A 70-mile long crack in the Larsen C ice shelf grew another shocking 11 miles in December alone. That leaves just 12 miles before an iceberg the size of Delaware snaps off into the Southern Ocean.

"The Larsen C Ice shelf in Antarctica is primed to shed an area of more than 5000 square kilometers [approx. 3,100 square miles] following further substantial rift growth," wrote the Project MIDAS team, which has been studying the ice shelf.

"After a few months of steady, incremental advance since the last event, the rift grew suddenly by a further 18 kilometers [about 11 miles] during the second half of December 2016."

During the last Antarctic winter, the rift averaged about three miles per month of growth. In December, NASA released a set of images that found the crack measured 70 miles in length, 300 feet wide and one-third of a mile deep.

The sudden acceleration of the split in the ice has scientists convinced that a massive calving event is imminent.
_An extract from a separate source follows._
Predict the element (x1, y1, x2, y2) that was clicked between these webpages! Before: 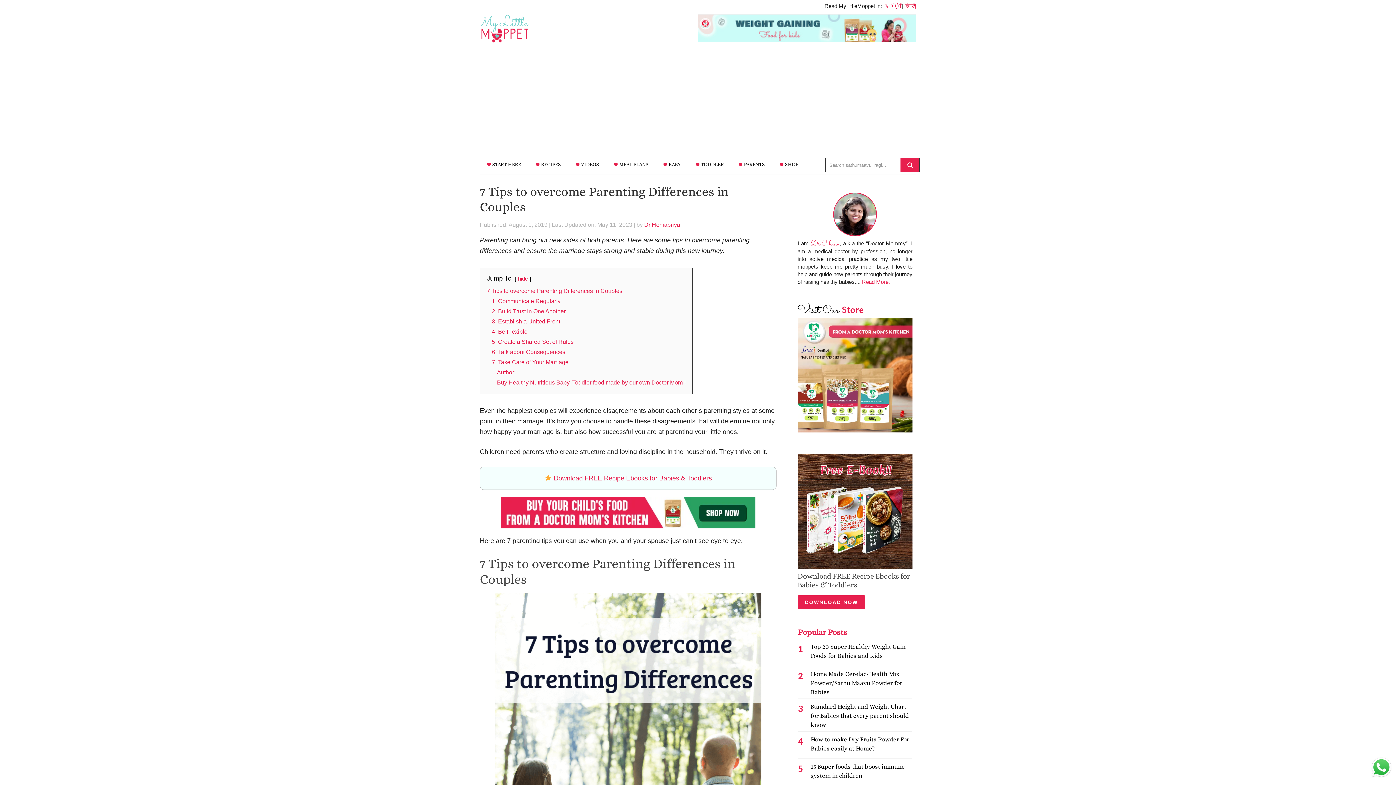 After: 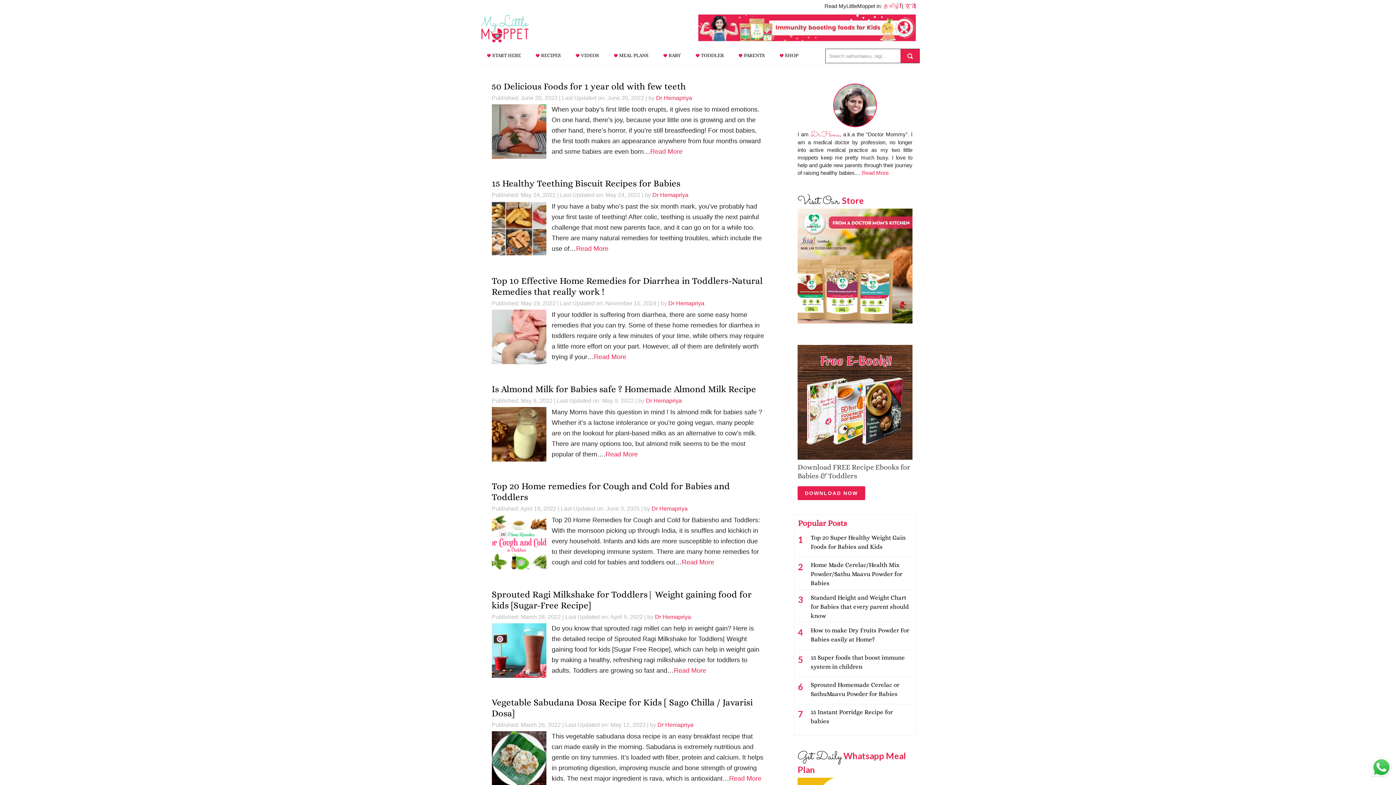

"If it doesn't go in the next few months, I'll be amazed," Professor Adrian Luckman, project leader from Swansea University, told BBC News.

By itself, the iceberg that is set to break off won't lead to a rise in sea levels, as the ice shelf already floats on the ocean. However, the Larsen ice shelf acts as a buttress against continental glaciers that could then be free to slide into the sea. BBC reports that if all the ice that Larsen C holds back were released into the ocean, global waters would rise by 10 cm, or four inches.

Globally, sea levels have risen about eight inches since 1901. Its effects can be seen in increased flooding in South Florida, coastal erosion in Louisiana, intrusion of seawater into ground aquifers and stronger storm surges such as those seen in Superstorm Sandy.

Antarctica—which holds 90 percent of the Earth's fresh water—is losing about 92 billion tons of ice per year. The rate of loss has doubled from 2003 to 2014.

Long-term satellite observations show that Antarctic glaciers are rapidly retreating. A separate rift in the East Antarctic is forcing a British research station to relocate.

The Larsen C is the latest section of the huge ice shelf to break off. Larsen A collapsed in 1995. In 2002, Larsen B began to break apart. Within six weeks, a 1,235 square mile chunk of ice slipped away.

When the Larsen C ice shelf breaks off, it "will fundamentally change the landscape of the Antarctic Peninsula," said the U.K.-based Project MIDAS team.